Maria sensed the table and floor and her chair shaking. Then the old building swayed a bit, the tumblers on the shelves shook and sounded like small bells ringing, the pots and pans on the rack overhead rattled and clanked. Then, more whistling as the sound began to subside. The train continued on its way. The rattling and tinkling and pounding and shaking grew less and less. Maria wondered how the men who slept in the day slept through such a racket. What an unfortunate place to have a room in which one tried to get some rest. The thought of it made Maria wonder why her brother and sister-in-law had chosen such a spot for their boarding house business. It would certainly take her some getting used to.

Immediately, another noise came, another kind of pounding or stomping, and then a door to the back of the house flew open and in came none other than her brother,

“So Maria you are here at last!” Giacomo announced. “We almost gave up hope of ever seeing you. But here you are a sight for sore eyes. And just arrived from the look of it.”

Maria said, “Not just arrived, Giacomo. Marigia has been showing me the house.”

“Good, good,” answered Giacomo, “and what do you think of it?”

“It is very large and filled with lots of boarders,” Maria said.

“Yes, too large for one person to care for; that is why you have come to live with us and help to keep up the place,” interjected Marigia.

Maria nodded but her eyes flashed in Marigia’s direction. “Yes,” Maria said quietly, “I have come to make a new life in a new world.”

Giacomo looked from the wife to the sister and back again. This was going to be a challenge to be sure, having two women in one house. It was like having two cats and one mouse or two dogs and one bone. At that very moment Giacomo decided that he was going to leave the whole situation alone. Let Marigia handle it. No need for him to become entwined in the middle of the battle of wills that was sure to emerge before long.

"So what news do you have of the old home place?" Giacomo asked Maria, thinking that a change of subject might be in order. Marie told Giacomo about their parents and how things were when she had left them. Then she added, “I will want to write to them soon; since I promised that I would do so.”

“I am sure they will want to know you arrived all in one piece,” Giacomo said.

“Yes, but that can wait. Now we have work to do if there is going to be supper for these men,” said Marigia. “Maria, put on an apron and let’s get busy!”

That is exactly what Maria did and for the next several hours the time was spent in cooking and setting the table and serving the food and cleaning up afterward.

The men were a noisy and fast-taking bunch. On this first night the men were all sort of a blur to Maria, and the work was so demanding that she did not even begin to put together the names and the faces. But some of them did make an impression on her for good or bad.

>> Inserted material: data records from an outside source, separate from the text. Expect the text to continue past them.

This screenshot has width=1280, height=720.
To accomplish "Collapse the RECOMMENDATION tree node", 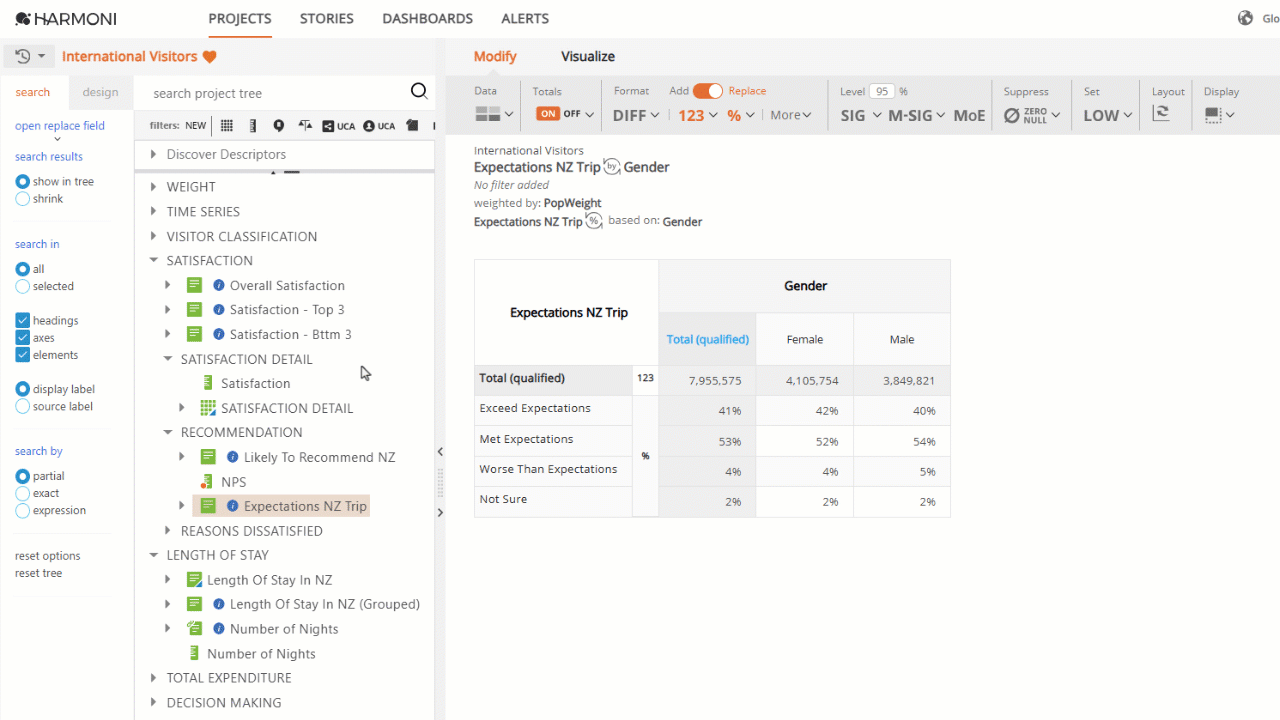I will point(168,433).
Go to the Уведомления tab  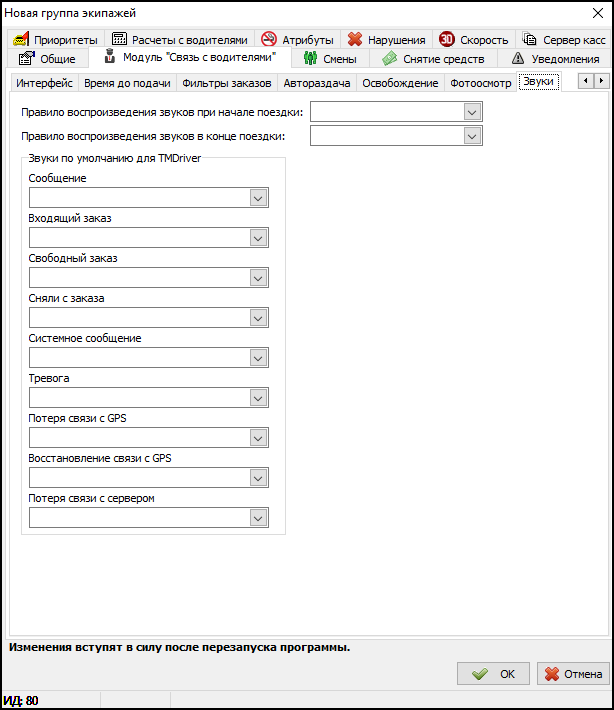[x=555, y=59]

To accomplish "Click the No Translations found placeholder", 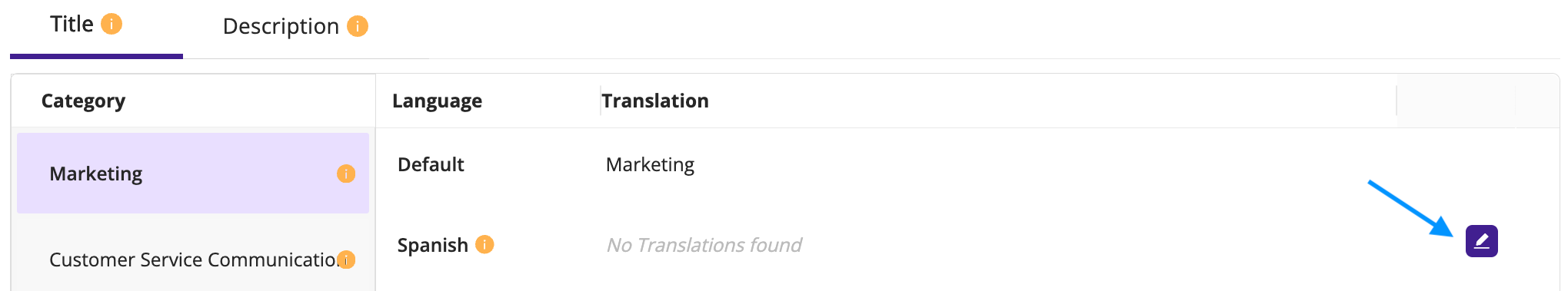I will click(704, 245).
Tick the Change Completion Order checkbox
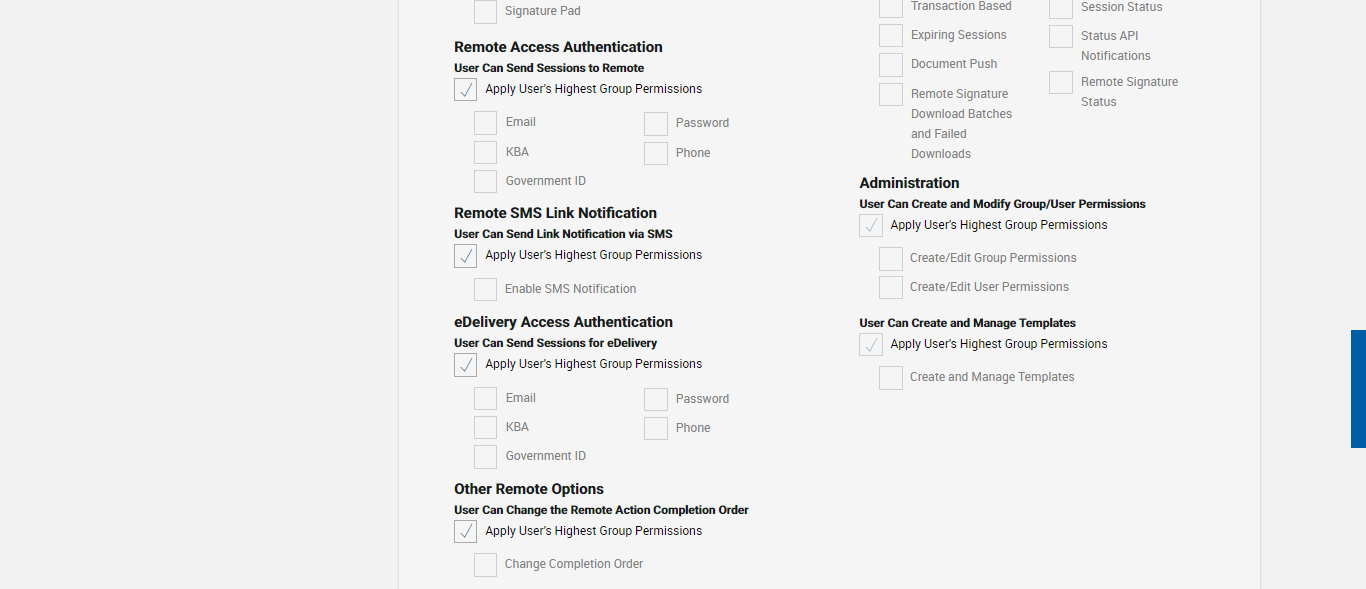 [x=485, y=565]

There was Basilio Bello, certainly the most handsome of the men at the table, with dark wavy hair and a big moustache, who sort of lorded it over the rest of them, as a natural born leader. There was a grizzled older fellow named Aldo Saggiolingua who said very little but when he did speak it was as if everyone strained in to hear what his wise tongue had to say. More than once a bold fellow called Cesare Civetta tried to flirt with Maria, and at one point said to the entire group, “Well our fortune has improved now that we have Maria to look at instead of Marigia!”

All of them laughed and nodded their heads, which made Maria blush and hope that Marigia had not heard what he said as she retreated to the kitchen.

“What’s all that noise about?” Marigia asked Maria with a stern look.

“Somebody made a joke and they were all laughing,” Maria replied, which was as much of the truth as she felt she could tell.

“Not a rude joke, I hope?” Marigia said. “I will not have crude language in the house! I have strict rules about it!”

“No it was very tame,” said Maria, who then returned to the dining room with more of the meal.

“Ah here is our angle of mercy back to take good care of us!” said a tough looking fellow called Ilario Forte, who nonetheless had kindly eyes.

“Hooray!” they all shouted. Then stopped abruptly when they saw Marigia at the door from the kitchen, her arms akimbo, her brow furrowed.

“You are nothing but a bunch of hooligans!” Marigia said. “If you keep up like this Maria will stay in the kitchen and I will serve the meal!”

“Lord have mercy upon us,” said Leone Dellaminiera under his breath.

“Yes, the Lord gives and the Lord takes away,” said Maso Istigatore. “If she keeps Maria holed up in the kitchen there will be trouble to pay from me!”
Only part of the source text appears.